Antibodies、 H. Harlow and D. Lane、 Cold Spring Harbor (1988)
Woodard、 L.F. and Jasman、 R.L. (1985) Vaccine 、 137−144
Woodard、 L.F. (1989) Laboratory Animal Sci 39、 222−225
Handbook of Experimental Immunology (1986) Weir、 D.M. et al. eds.:
Blackwell Scientific Publications、 Oxford、 GB.

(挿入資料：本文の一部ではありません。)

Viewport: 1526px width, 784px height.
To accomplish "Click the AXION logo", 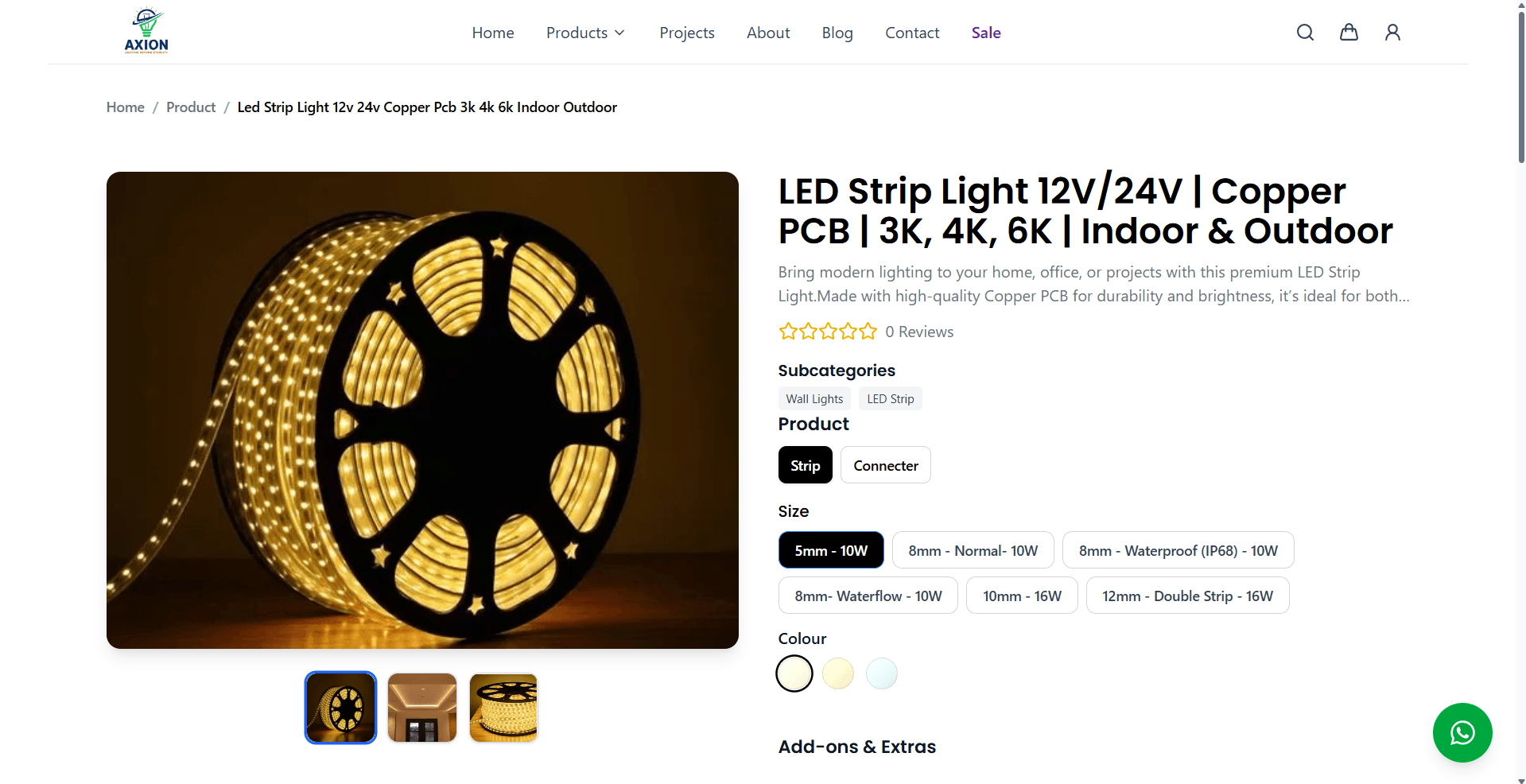I will coord(146,31).
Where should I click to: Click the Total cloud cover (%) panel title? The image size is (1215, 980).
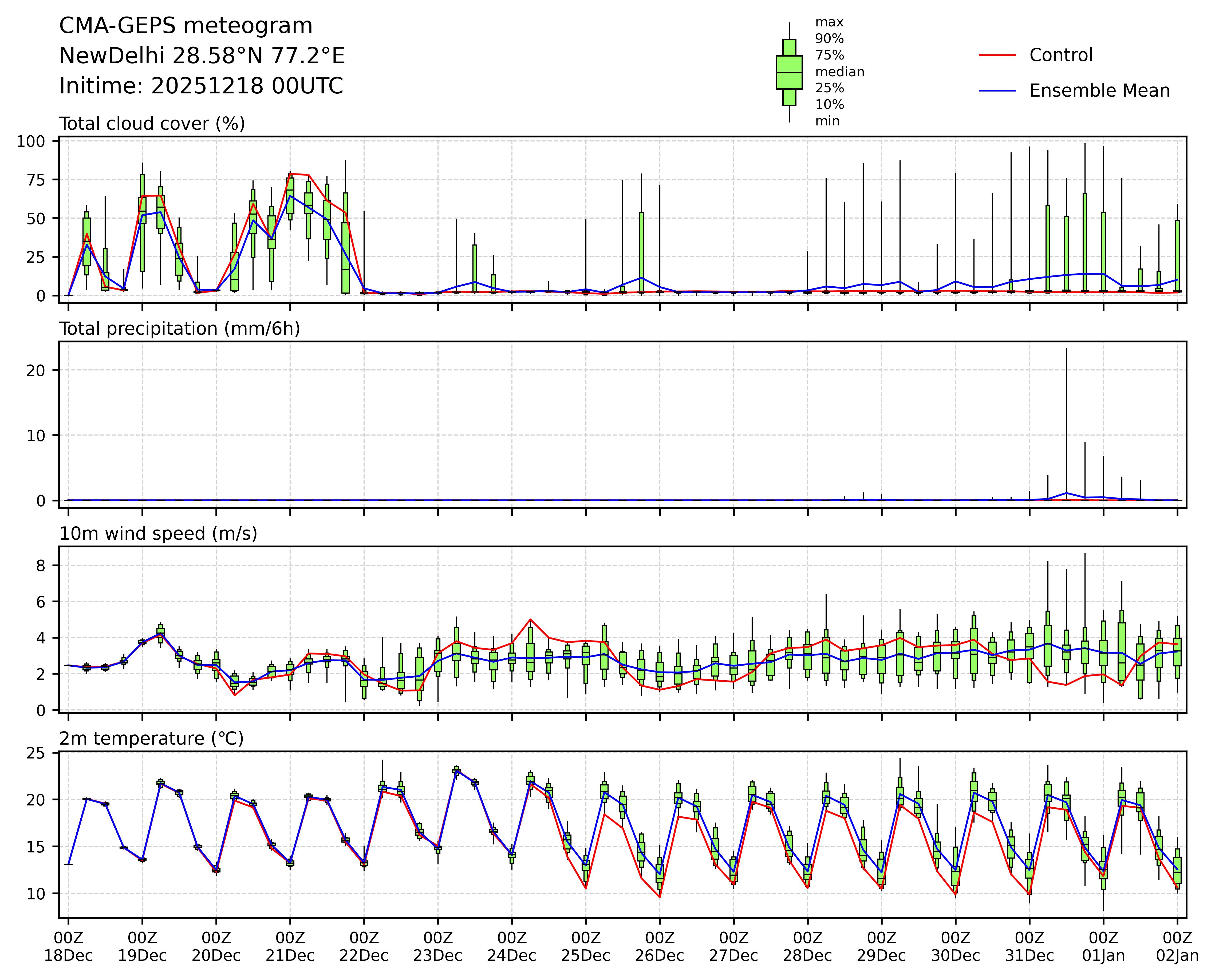152,124
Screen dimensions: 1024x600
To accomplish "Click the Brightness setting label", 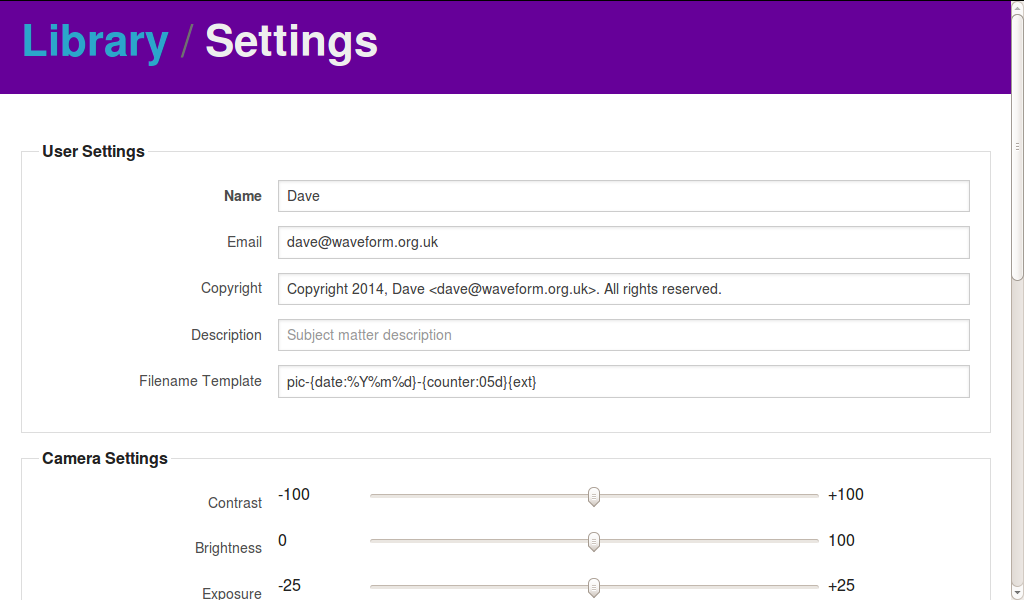I will (x=228, y=548).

これらの方法には、例えば、抱合および免疫方法、さらに抗体の調製および精製、また免疫学的検出法なども含まれる。本発明による抗体を用い得る免疫学的検出法には、好ましくは凝集法、免疫度検出法、イムノブロット法およびとくにサンドイッチELISA法などが含まれる。
【0049】
本発明においては、抗体の概念には、免疫グロブリンと抗血清の両方が包含される。さらに、単一のエピトープに対する単一の抗体の代わりに特異性を異にする種々の抗体の混合物がしばしば用いられることは、当業者に公知である。これは、とくに検出感度に関して有利な結果となる。これはとくにモノクローナル抗体に適用されるが、また、それぞれひとつのエピトープに対する他の抗体についても適用される。したがって、式IIIa〜IIIiによる、または第3図、第2a−i図または第6a−d図のひとつによる異なるペプチド構造に対する複数の抗体を、本発明による使用および/または本発明による方法のために組み合わせることは有利と考えられる。
【0050】
【実施例】
本発明によるプライマーおよびペプチドの調製、さらにそれらの使用に関する詳細を次の実施例によって明らかにする。当業者はさらなる方法の詳細を引用文献に見出だすことができる。実施例は本発明の内容を説明するものであって、本発明を制限することを意図するものではない。
実施例1: 式IIaによるプライマーの調製
式IIaによるプライマーを、アプライド・バイオシステムズの380A型DNA合成機を用いてホスホアミダイト法によって調製する。この方法の要点はTetrahedron Lett 22、 1859−1862、 1981に記述されている。さらなる詳細は、機器製造業者によって提供される文献に見出される。
【0051】
式IIc、IId、IIf、IIgおよびIIhによるプライマーを対応する方法によって調製する。式IIbおよびIIeによるプライマーを、それぞれの相補的配列(IIb:TTGGCTTCGGTCGCGTAGAATTCATA;IIe:GCACTTGAATTGCTGTTATTG)に調製する。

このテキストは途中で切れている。